En la medida que parece bueno lo que apetece y malo lo que molesta, se ha diluido el sentido de la responsabilidad. Así, al tiempo que en la vida personal se ha perdido la referencia a una Verdad que vincula y determina el comportamiento humano, en la vida política cualquiera puede burlarse de la Constitución como elemento legal vinculante. En este sentido, resulta ridículo que quienes más han propugnado el relativismo como modelo de convivencia, o sea, toda esa izquierda que no reconoce la realidad de la ruina en que vivimos, empezando por el socialismo, se rasgue hoy las vestiduras ante la decisión de Artur Más de romper con España y pretender la independencia de Cataluña a espaldas de la legalidad vigente.

Ya vemos, además, cómo los jueces interpretan la ley a su antojo y cómo buena parte de la sociedad está perdiendo el sentido mismo de la humanidad al aceptar el aborto, la pornografía, el adulterio, el divorcio, el engaño, la rapiña, la corrupción… como algo normal. ¿No han visto ustedes esa piña de votantes socialistas aplaudiendo al alcalde de Orense, supuestamente corrupto, al salir del consistorio tras presentar su dimisión? ¿Cómo se explica que los gamberros del 25-S puedan agredir impunemente a las fuerzas del orden y destrozar el mobiliario urbano sin que ni siquiera se les obligue a indemnizar a las victimas de sus tropelías y pagar los trastos rotos?

Bueno, a lo que iba: la lucha titánica que tenemos ante nuestros ojos los cristianos es, obviamente, contra el relativismo.

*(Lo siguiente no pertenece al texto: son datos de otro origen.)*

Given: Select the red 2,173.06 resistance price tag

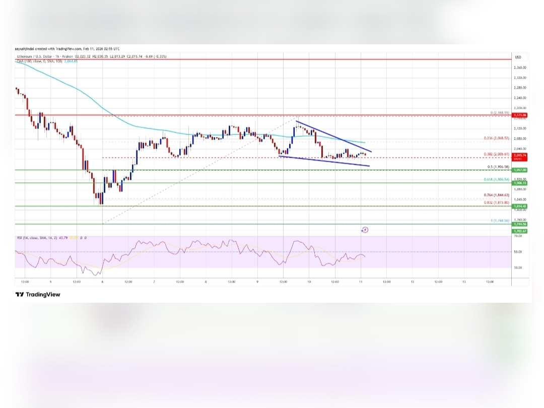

Pero la pregunta que debemos hacernos antes es hasta qué punto nos hemos hecho relativistas los que decimos tener fe, incluidos muchos sacerdotes que se dedican a malbaratar el cielo con el pretexto “bondadoso” de que no existe el infierno.

La nueva evangelización es la oportunidad que nos brinda la Iglesia para que nosotros, los laicos, los cristianos de a pie, recuperemos nuestras señas de identidad y que, en su límite heroico, nos plantea lo que Guitton se preguntaba: ¿tenemos razones por las qué morir? Si no las hay es que hemos perdido la fe y habrá triunfado el relativismo… hasta que el Islam sea el que le da la batalla desde esos postulados salafistas que solo ven en su fe razones… para matar. ¿O no?